== DATA SUPPLIED

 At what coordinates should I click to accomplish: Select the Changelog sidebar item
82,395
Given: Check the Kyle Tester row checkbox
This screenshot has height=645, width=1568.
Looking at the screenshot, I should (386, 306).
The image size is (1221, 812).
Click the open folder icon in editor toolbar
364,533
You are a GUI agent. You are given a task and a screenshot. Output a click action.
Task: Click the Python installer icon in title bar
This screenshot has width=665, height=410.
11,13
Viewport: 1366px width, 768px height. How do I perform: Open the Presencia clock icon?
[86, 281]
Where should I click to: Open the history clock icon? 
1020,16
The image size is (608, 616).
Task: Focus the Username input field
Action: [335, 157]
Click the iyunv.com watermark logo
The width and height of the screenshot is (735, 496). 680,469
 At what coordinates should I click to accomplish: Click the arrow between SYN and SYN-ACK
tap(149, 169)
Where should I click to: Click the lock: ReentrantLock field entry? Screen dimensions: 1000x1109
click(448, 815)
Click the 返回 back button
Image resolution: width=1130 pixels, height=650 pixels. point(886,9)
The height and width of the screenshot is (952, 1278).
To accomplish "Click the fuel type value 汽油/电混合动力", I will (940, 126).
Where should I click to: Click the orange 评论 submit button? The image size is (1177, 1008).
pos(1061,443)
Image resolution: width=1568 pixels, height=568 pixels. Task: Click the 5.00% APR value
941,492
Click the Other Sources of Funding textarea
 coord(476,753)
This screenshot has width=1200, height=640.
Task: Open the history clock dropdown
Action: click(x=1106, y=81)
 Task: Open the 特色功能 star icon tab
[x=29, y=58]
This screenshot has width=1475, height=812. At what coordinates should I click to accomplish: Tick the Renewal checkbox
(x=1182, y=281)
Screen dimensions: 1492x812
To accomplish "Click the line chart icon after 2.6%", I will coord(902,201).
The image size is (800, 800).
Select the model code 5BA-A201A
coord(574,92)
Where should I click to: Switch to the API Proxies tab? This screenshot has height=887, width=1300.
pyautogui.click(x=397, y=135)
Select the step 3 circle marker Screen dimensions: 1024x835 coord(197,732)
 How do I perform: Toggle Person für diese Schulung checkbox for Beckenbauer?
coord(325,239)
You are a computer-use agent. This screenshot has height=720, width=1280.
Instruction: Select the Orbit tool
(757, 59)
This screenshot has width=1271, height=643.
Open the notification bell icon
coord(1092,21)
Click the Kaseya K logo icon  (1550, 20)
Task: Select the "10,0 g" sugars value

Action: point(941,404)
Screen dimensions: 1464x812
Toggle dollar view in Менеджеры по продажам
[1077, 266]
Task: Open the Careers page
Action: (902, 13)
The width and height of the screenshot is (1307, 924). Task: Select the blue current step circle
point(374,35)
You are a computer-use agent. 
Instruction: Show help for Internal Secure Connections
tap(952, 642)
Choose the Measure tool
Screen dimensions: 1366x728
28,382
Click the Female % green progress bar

====

▸ **TASK OBJECTIVE**
Copy the data word for word, starting at the line that contains "Screen dimensions: 1492x812" and continuing through the final line of the data.

▸ **SOLUTION FOR THIS TASK**
Screen dimensions: 1492x812
To accomplish "Click the line chart icon after 2.6%", I will coord(902,201).
The image size is (800, 800).
Select the model code 5BA-A201A
coord(574,92)
Where should I click to: Switch to the API Proxies tab? This screenshot has height=887, width=1300.
pyautogui.click(x=397, y=135)
Select the step 3 circle marker Screen dimensions: 1024x835 coord(197,732)
 How do I perform: Toggle Person für diese Schulung checkbox for Beckenbauer?
coord(325,239)
You are a computer-use agent. This screenshot has height=720, width=1280.
Instruction: Select the Orbit tool
(757, 59)
This screenshot has width=1271, height=643.
Open the notification bell icon
coord(1092,21)
Click the Kaseya K logo icon  (1550, 20)
Task: Select the "10,0 g" sugars value

Action: point(941,404)
Screen dimensions: 1464x812
Toggle dollar view in Менеджеры по продажам
[1077, 266]
Task: Open the Careers page
Action: (902, 13)
The width and height of the screenshot is (1307, 924). Task: Select the blue current step circle
point(374,35)
You are a computer-use agent. 
Instruction: Show help for Internal Secure Connections
tap(952, 642)
Choose the Measure tool
Screen dimensions: 1366x728
28,382
Click the Female % green progress bar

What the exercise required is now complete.